Its come to this.  A really, really, really lame movie has bested me.  Well, to be precise... a really, really, really lame movie bested me in its last 2 minutes and 11 seconds and/or with its alternate ending.  I am now convinced that a demon or one of the REALLY BIG DUSTBUNNIES under our bed will surely possess me and subsequently force me to carve out Evs' innards.  Then [ME] (The Demon Dustbunny) will either disappear or slit my own throat... depending on whether the Demon Dustbunny watched the alternate ending.  I have to say, I'm not crazy about either option.  

I've been wracking my brain for a reason why a satanic force would NOT choose to occupy my body and thus far, all I can come up with is...
  • Perhaps Demons are all exceptionally fanatical members of the Moral Majority and therefore punish only those who are living in sin?  [this one only works if my marriage protects me retroactively from past sin-livin']  OR
  • Demons target only those with terrible taste in home furnishings... particularly collectors who tend towards Pier One's shoddier Asian replications. 
Hmmmm... I think we're safer with the latter.  Unless Demons abhor "Pottery Barn Kitsch"... Then we are so fucked.  

Oooo!  Now we totally HAVE to replace the Adult Cowboy Furniture! {Demonic Homicide Prophylactic.


  1. I am the biggest weenie ever, and cannot see horror movies. Seriously I don't sleep very well anyway, and then add that to an over-active imagination. No way.

    I do belive in expensive osteoporosis prevention though!

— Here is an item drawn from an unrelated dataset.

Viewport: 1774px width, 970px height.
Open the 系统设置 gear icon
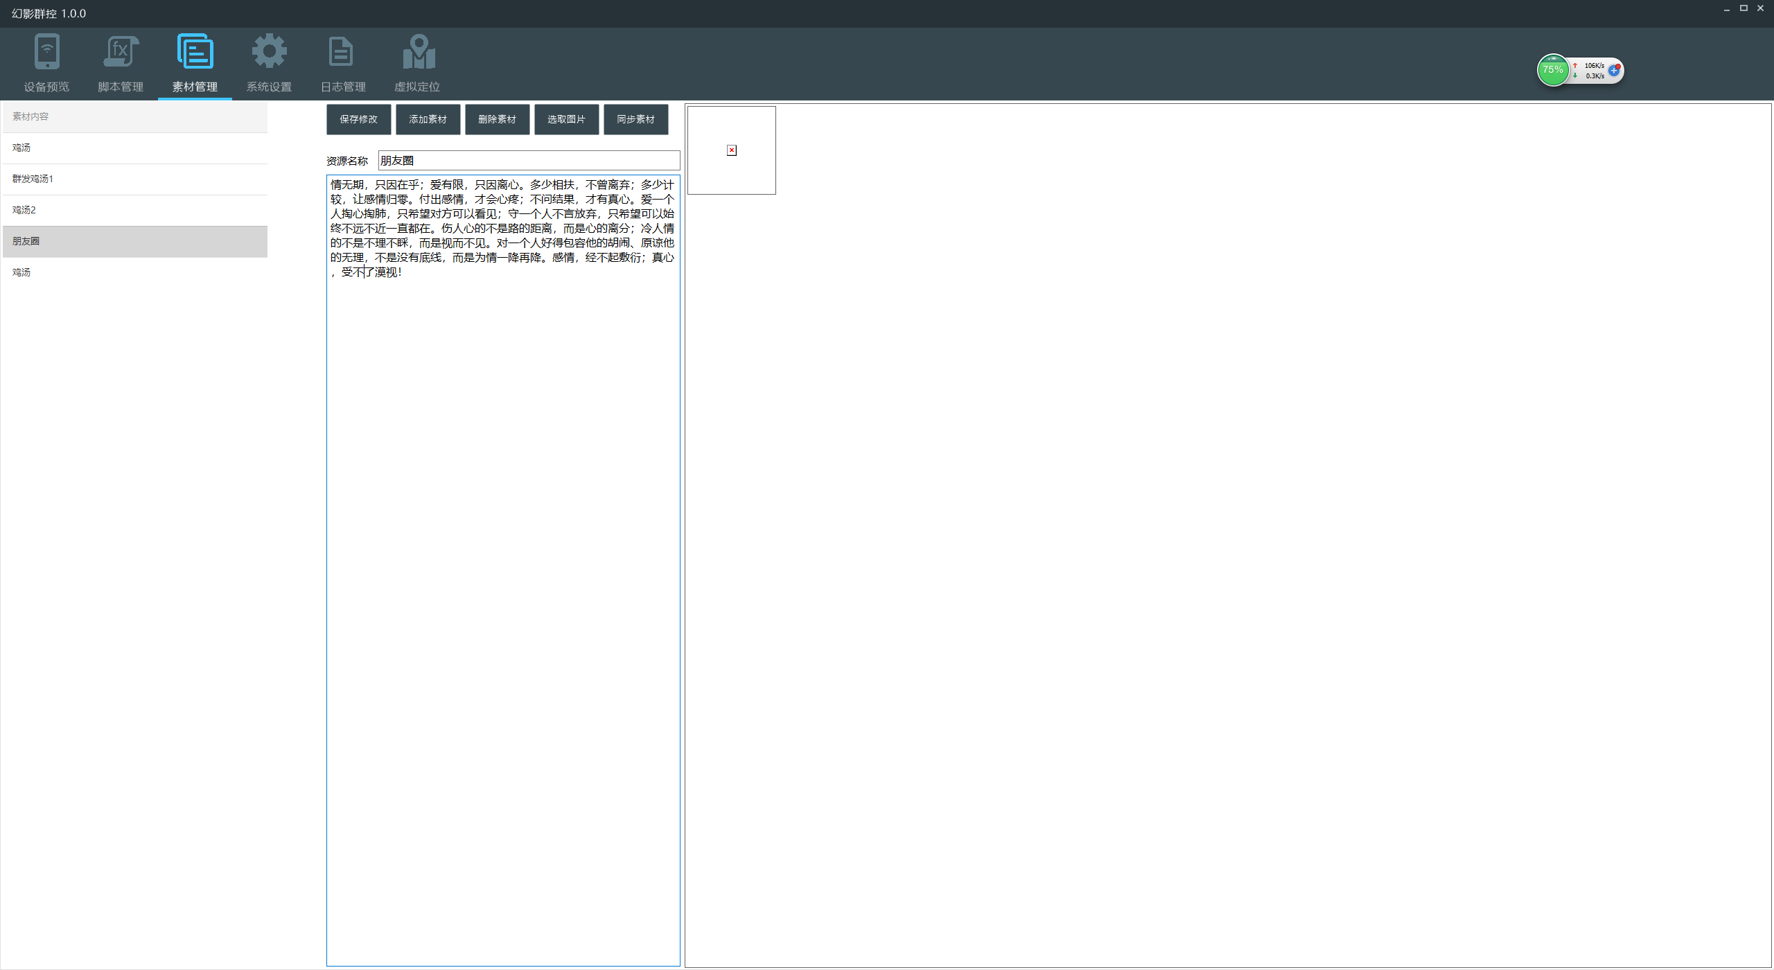(x=269, y=52)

  2. What about if demons are only willing to possess you if you are trying to catch them with a night vision camera? Thus, no night vision cameras = no demons...

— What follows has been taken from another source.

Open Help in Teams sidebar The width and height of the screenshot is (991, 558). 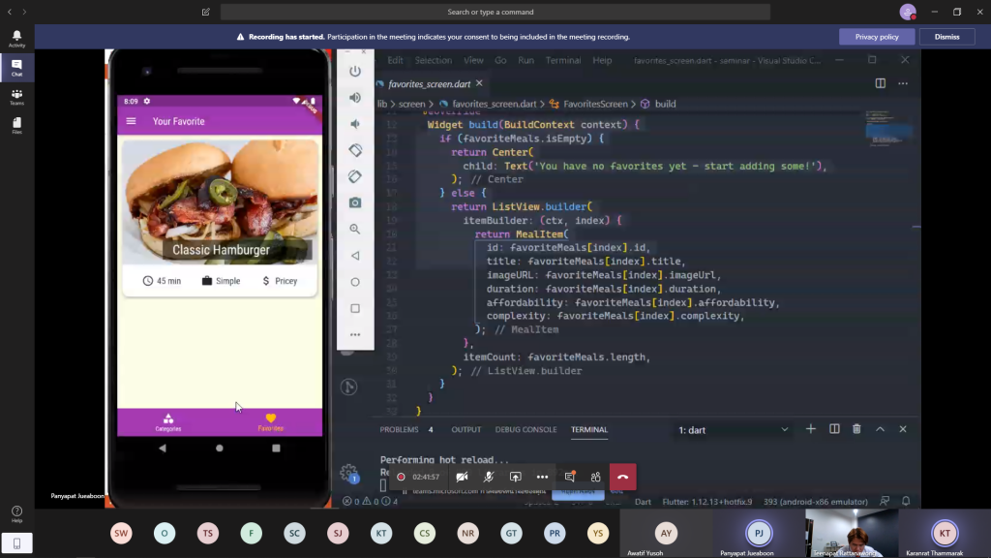pos(16,513)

    And I think that scary movies are awful, I hate even seeing the covers, it's actually why I don't go to blockbuster anymore, just looking at a scary cover, paired with the 3 seconds of preview I might see before I realize what the commercial is for and fast forward it will give me nightmares... It seems like I am in the minority b/c the last time I was at a blockbuster there were 3 or 4 new horror movies out for every 1 new normal movie....

  3. HATE HATE HATE scary movies. I was at a movie night at a friends place and the movie was the Ring. I bailed as soon as they opened the closet and that girl from General Hospital had that horrible face.

  4. I love horror movies but have spent a good amount of time after seeing some freakier ones (The Omen, Saw, and Rosemary's Baby to name a few) convincing myself why they are so ridiculous and would absolutely never happen to me. And I spent a better part of my childhood terrified of Freddy Kruger (thanks Mom!) until I finally saw every one of the Nightmare movies in college. High comedy if you haven't seen them all!

  5. Haha, great post and i freakin' love scary movies!

  6. I love scary movies, and that last bit of Paranormal Activity really did me in too. My puppy has taken to peering out of our bedroom door in the middle of the night, and I'm fairly convinced it's the demons.

  7. Your blog makes me giggle!

    I've been too chicken to see Paranormal Activity yet, but I really want to.

    I like Rosemary's Baby for the 60s shift dresses and swell production design... :)

  8. I haven't seen the last two movies on your list, but now I kinda want to!

  9. Paranormal Activity was shot a couple houses down from my sister's friend's house in San Diego. True. Story.